### What to work on
Reproduce the entries verbatim from the line containing "Given: Open the Navigation" through the end of the entries, inclusive.

### Supplied material
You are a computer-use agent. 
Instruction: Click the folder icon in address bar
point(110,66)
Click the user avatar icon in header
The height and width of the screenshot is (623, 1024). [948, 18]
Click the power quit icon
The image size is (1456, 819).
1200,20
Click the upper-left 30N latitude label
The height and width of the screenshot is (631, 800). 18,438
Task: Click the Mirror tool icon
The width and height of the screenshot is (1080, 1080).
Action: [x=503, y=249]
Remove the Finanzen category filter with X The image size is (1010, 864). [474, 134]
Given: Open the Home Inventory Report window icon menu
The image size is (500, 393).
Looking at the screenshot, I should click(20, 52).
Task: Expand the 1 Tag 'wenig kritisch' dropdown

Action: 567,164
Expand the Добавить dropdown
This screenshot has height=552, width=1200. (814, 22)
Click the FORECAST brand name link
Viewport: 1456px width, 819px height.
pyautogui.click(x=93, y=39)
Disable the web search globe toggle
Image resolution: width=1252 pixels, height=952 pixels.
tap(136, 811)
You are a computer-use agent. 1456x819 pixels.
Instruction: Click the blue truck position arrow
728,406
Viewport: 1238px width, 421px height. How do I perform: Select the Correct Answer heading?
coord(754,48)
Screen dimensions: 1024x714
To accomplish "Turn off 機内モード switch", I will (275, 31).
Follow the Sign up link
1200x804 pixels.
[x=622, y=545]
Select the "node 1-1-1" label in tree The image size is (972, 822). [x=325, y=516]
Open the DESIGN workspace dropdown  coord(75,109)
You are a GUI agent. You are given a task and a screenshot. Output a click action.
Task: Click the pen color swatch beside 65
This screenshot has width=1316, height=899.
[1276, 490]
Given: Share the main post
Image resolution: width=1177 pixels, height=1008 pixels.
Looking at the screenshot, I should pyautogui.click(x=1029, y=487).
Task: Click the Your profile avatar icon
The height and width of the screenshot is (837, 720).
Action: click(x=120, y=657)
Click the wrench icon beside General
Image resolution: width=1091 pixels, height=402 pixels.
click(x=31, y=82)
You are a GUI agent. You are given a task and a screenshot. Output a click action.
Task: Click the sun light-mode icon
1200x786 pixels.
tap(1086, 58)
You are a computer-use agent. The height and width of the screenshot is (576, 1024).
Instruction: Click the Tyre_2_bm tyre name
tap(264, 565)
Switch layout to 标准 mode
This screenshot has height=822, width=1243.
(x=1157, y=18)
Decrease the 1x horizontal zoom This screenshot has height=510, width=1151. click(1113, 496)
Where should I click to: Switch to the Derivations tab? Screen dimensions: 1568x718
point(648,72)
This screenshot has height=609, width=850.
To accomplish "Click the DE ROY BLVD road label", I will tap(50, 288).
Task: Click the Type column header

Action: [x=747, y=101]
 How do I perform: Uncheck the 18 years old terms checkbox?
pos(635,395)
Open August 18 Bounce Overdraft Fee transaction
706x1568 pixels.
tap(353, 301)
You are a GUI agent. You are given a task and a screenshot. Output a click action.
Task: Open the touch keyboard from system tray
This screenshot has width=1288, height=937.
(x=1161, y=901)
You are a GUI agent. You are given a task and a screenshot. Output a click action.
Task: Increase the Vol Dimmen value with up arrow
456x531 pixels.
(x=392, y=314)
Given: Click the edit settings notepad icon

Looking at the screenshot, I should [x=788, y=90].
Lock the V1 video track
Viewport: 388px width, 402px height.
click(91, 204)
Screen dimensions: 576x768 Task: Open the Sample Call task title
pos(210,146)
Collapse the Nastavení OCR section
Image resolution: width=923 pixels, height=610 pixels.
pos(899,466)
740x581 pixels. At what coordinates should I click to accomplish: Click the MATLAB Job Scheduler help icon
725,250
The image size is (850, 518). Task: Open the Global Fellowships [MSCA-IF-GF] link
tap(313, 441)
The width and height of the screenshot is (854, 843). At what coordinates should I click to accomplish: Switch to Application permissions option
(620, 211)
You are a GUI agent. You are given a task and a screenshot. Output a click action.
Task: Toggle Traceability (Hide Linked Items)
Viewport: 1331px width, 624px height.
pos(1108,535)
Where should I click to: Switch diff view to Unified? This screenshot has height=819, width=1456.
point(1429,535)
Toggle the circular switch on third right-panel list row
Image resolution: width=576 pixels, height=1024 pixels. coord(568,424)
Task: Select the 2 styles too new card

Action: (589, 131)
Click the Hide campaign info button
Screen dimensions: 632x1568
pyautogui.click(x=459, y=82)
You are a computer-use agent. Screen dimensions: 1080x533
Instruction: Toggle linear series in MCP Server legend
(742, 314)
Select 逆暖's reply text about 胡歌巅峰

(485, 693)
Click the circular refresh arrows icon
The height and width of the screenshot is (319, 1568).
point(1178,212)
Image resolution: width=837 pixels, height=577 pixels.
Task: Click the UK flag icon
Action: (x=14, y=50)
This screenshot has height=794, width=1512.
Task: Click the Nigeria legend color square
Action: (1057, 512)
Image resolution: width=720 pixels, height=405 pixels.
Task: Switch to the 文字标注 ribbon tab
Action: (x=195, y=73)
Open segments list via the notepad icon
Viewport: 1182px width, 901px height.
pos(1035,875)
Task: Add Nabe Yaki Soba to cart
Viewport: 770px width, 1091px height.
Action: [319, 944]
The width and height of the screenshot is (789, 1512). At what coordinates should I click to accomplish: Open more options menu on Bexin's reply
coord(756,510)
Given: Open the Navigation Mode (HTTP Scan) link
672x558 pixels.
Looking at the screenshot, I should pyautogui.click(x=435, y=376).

### Solution for this problem
Given: Open the Navigation Mode (HTTP Scan) link
672x558 pixels.
Looking at the screenshot, I should pyautogui.click(x=435, y=376).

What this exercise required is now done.